Un ultimo punto controverso si sta profilando all’orizzonte, e riguarda l’atteggiamento di alcuni Stati verso le misure di legge finalizzate a reprimere i reati informatici o a fornire all’Autorità giudiziaria strumenti teoricamente in grado di recuperare l’inevitabile e fisiologico svantaggio tecnologico che sempre essa ha nei confronti della minaccia. Recentemente la Germania, come vera e propria voce fuori dal coro rispetto alle posizioni consolidate in ambito europeo, ha reso noto di stare sviluppando una legge che dovrebbe rendere obbligatoria la presenza in ogni dispositivo informatizzato di una backdoor in grado di consentire alle forze dell’ordine l’accesso al sistema e ai dati da esso trattati.

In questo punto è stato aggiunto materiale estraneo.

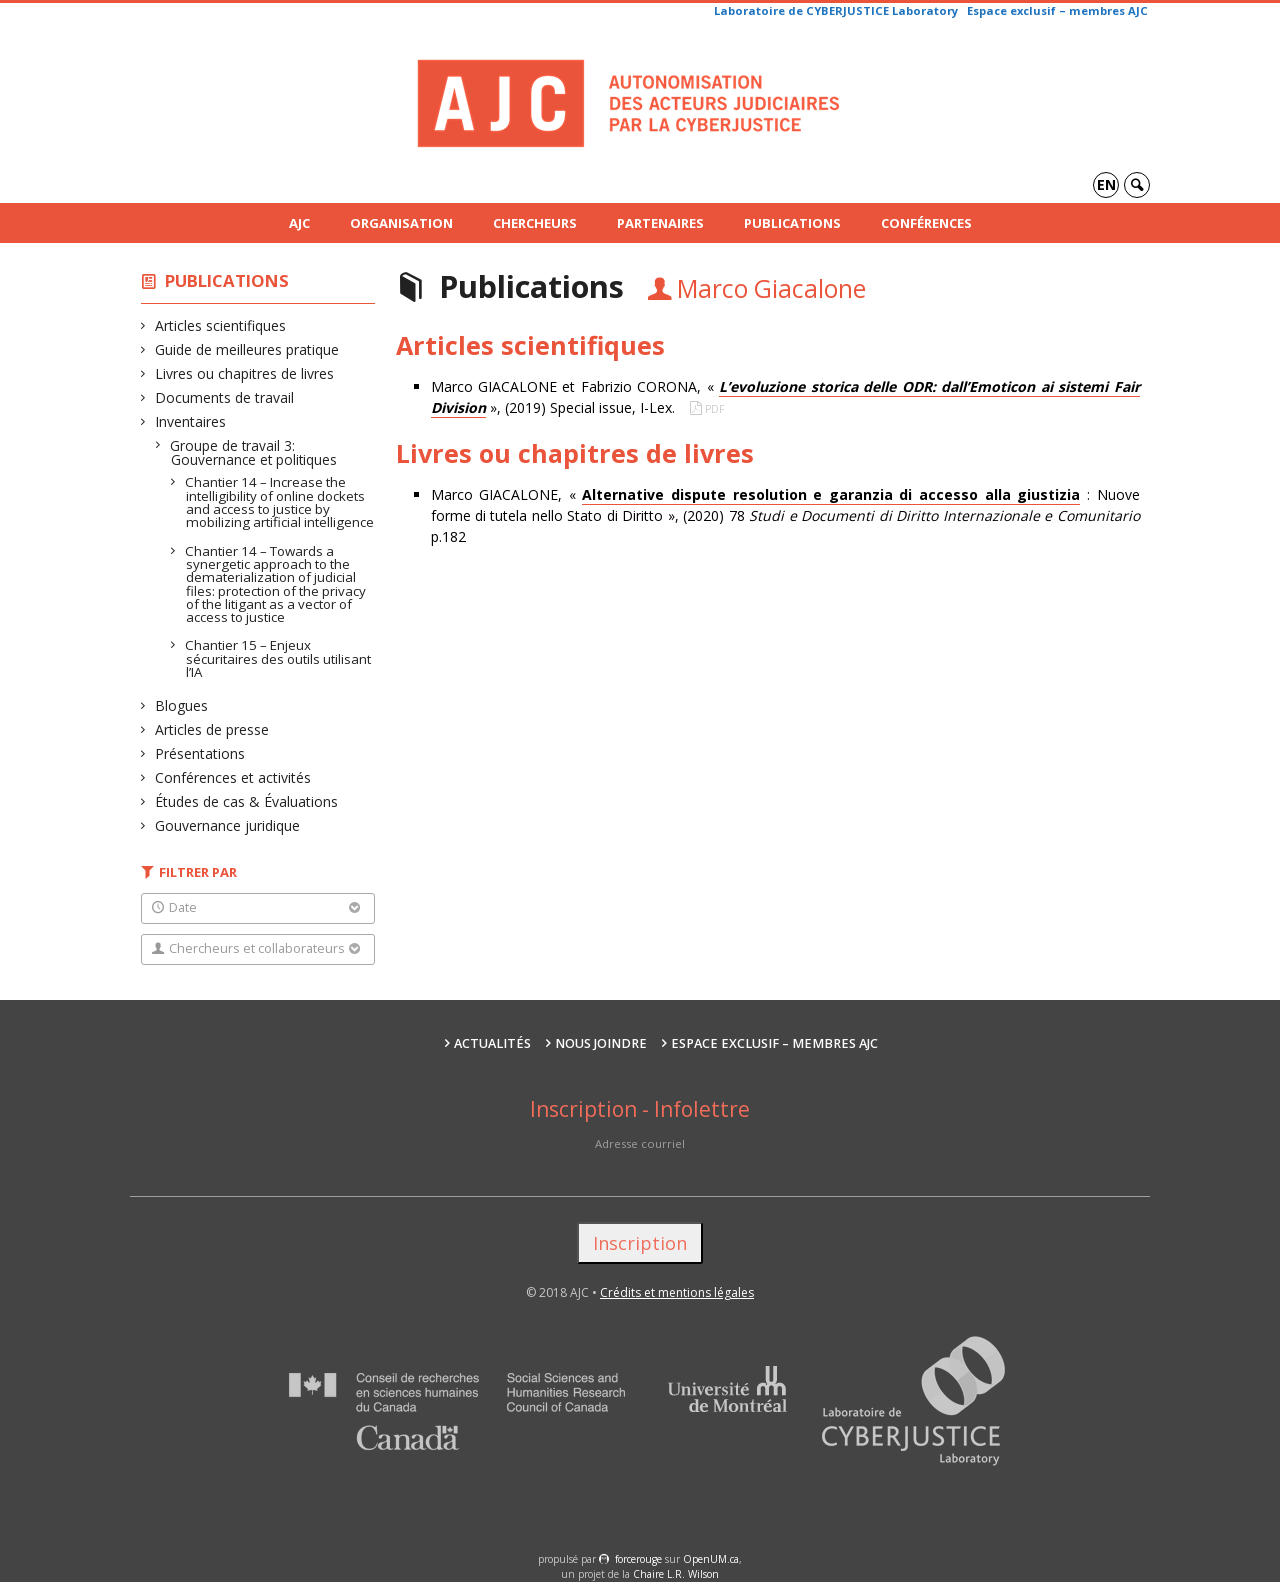  Describe the element at coordinates (228, 825) in the screenshot. I see `Gouvernance juridique` at that location.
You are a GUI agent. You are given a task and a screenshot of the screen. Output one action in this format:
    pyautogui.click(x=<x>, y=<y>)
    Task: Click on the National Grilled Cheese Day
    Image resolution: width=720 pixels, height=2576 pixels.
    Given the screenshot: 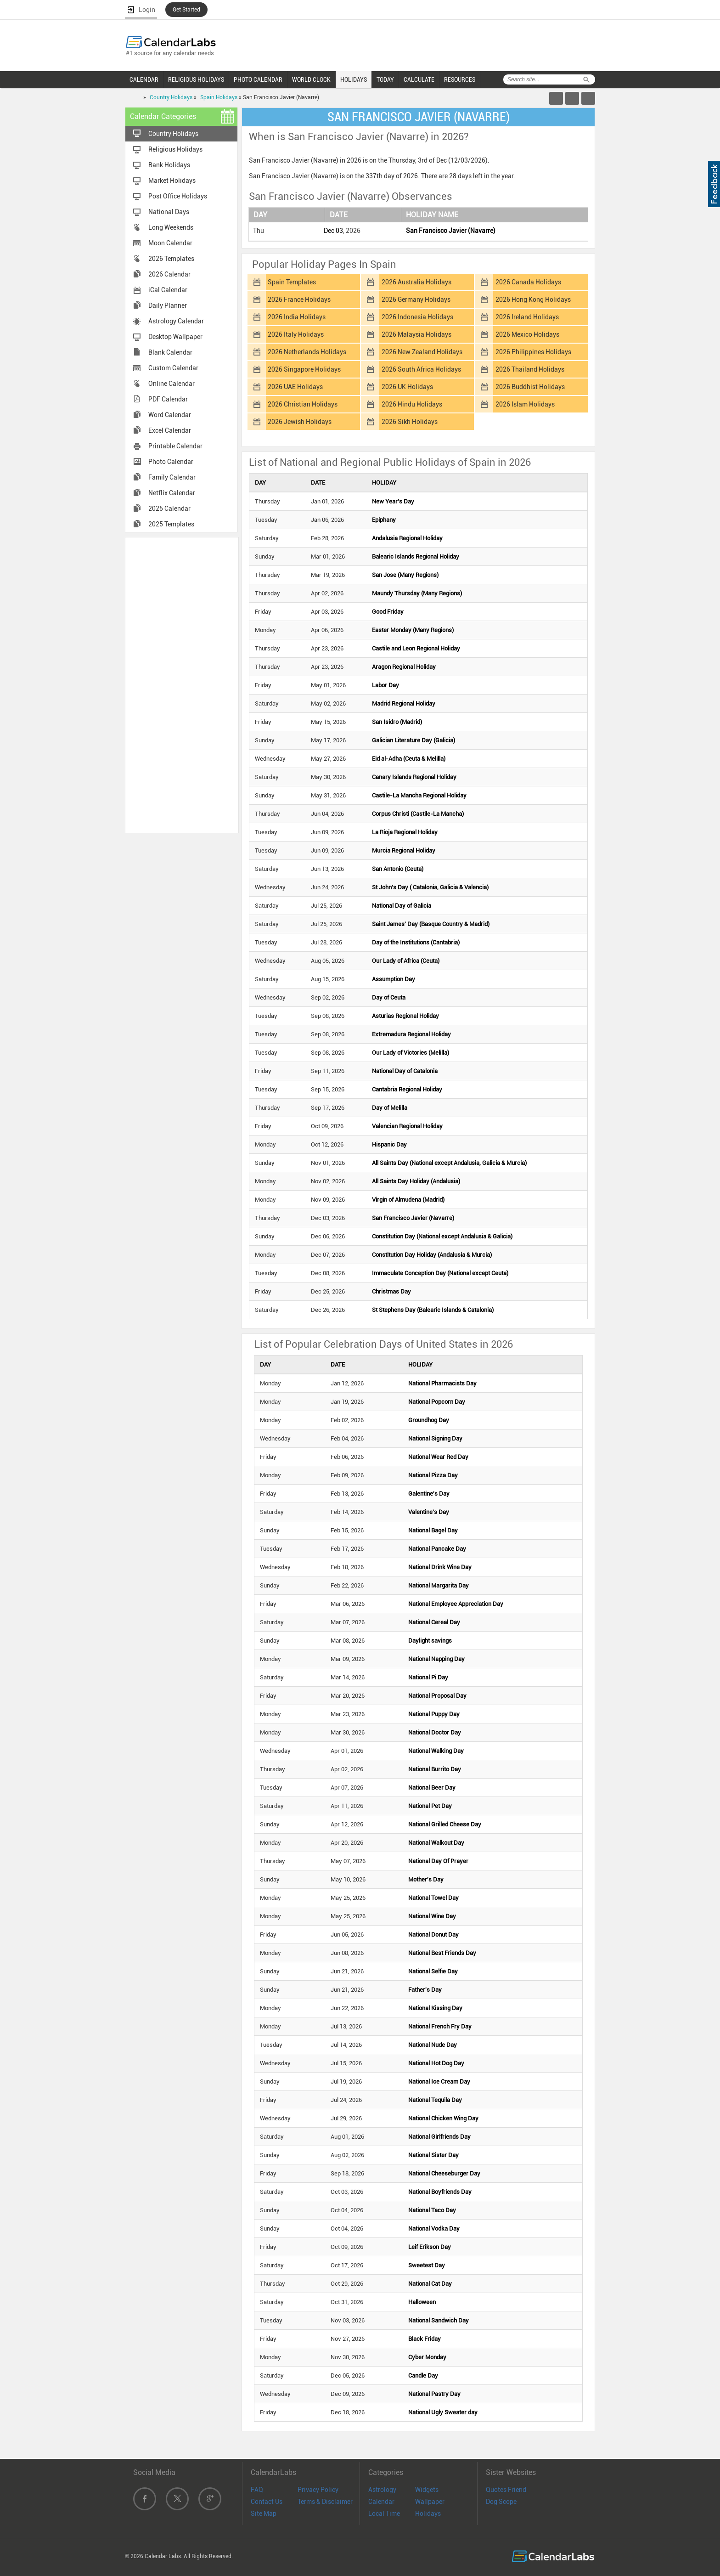 What is the action you would take?
    pyautogui.click(x=444, y=1824)
    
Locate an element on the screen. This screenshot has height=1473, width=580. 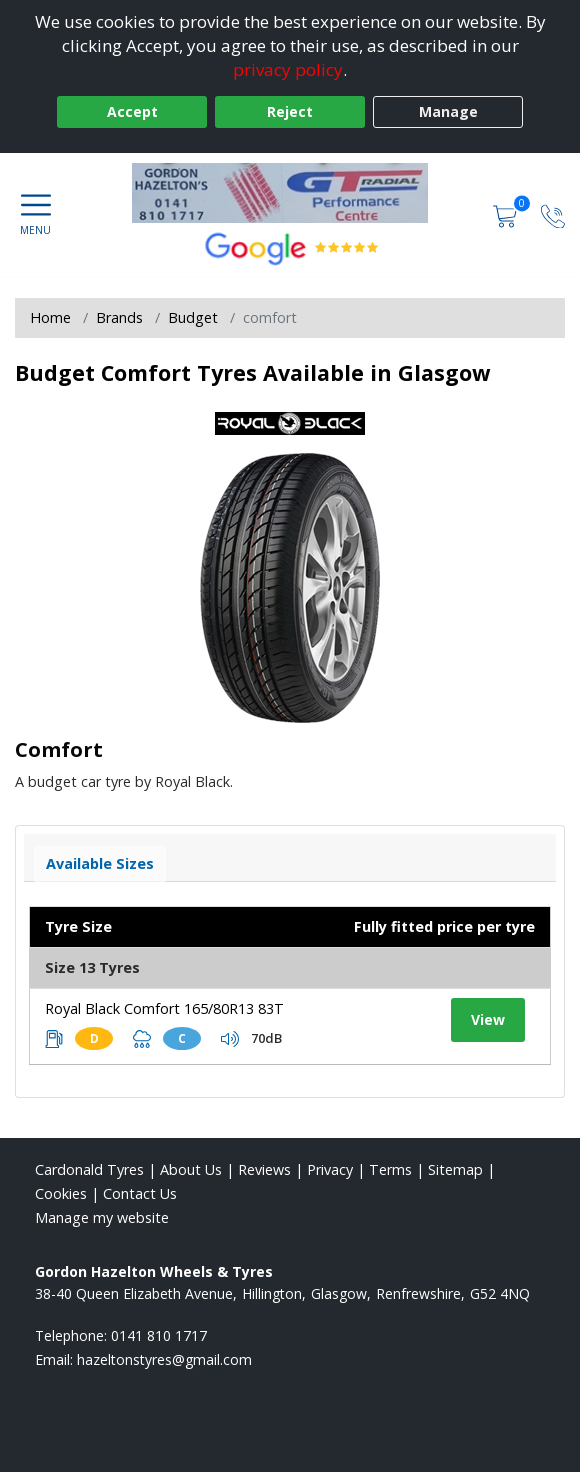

Si tratta di una posizione molto criticata dagli esperti in quanto ritenuta consensualmente inefficace, pericolosa, inaffidabile, e tecnicamente quasi impossibile da realizzare facendo salve tutte le garanzie di tutela necessarie per i legittimi utenti. La stessa Enisa, già nel 2016, aveva pubblicato un pesantissimo Opinion Paper sancendo, anche sulla scorta di un clamoroso insuccesso raccolto negli USA a seguito di un analogo tentativo fatto qualche anno fa, che sistemi del genere finiscono solo per vessare gli utenti onesti mentre non aggiungono alcun grado di deterrenza verso i criminali o alcun reale vantaggio per le forze dell’ordine. Vedremo nei prossimi mesi se la pressione della comunità farà arretrare la Germania dalla sua posizione, o se si arriverà a creare un controverso precedente.